-- start GIVEN DATA --

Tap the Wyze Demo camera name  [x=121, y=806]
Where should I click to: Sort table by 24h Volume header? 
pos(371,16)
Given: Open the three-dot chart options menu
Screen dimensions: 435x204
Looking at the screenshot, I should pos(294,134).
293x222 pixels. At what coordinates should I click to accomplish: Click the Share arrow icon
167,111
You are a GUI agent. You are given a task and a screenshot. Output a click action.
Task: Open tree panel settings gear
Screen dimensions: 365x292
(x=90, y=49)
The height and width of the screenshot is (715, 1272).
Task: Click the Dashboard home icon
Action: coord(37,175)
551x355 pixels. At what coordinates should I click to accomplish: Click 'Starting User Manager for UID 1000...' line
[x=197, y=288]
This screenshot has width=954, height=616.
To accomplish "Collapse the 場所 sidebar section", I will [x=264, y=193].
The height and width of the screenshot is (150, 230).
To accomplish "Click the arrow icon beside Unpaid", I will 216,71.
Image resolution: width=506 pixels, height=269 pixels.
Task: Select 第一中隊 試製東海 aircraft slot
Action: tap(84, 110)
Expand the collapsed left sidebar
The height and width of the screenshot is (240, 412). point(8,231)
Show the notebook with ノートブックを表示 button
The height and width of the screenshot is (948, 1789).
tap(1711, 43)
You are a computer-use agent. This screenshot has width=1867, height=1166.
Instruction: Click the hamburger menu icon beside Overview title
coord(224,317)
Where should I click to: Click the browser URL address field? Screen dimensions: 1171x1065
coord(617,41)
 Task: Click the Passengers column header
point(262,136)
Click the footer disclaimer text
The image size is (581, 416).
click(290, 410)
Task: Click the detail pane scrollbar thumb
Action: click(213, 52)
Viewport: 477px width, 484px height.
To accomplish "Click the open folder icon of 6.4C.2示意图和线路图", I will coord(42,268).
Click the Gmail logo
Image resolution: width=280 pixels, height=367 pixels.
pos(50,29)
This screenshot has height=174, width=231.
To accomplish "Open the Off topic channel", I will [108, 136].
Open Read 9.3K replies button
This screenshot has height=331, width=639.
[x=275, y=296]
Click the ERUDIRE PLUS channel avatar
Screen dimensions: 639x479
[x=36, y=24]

-- end GIVEN DATA --

• **GIVEN REQUEST**
Recast the lines from the one containing "This screenshot has height=174, width=231." through the end of the records as a JSON list of strings, one string per line, skipping blank lines.

• **RESPONSE TO THE EXERCISE**
[
  "This screenshot has height=174, width=231.",
  "To accomplish \"Open the Off topic channel\", I will [108, 136].",
  "Open Read 9.3K replies button",
  "This screenshot has height=331, width=639.",
  "[x=275, y=296]",
  "Click the ERUDIRE PLUS channel avatar",
  "Screen dimensions: 639x479",
  "[x=36, y=24]"
]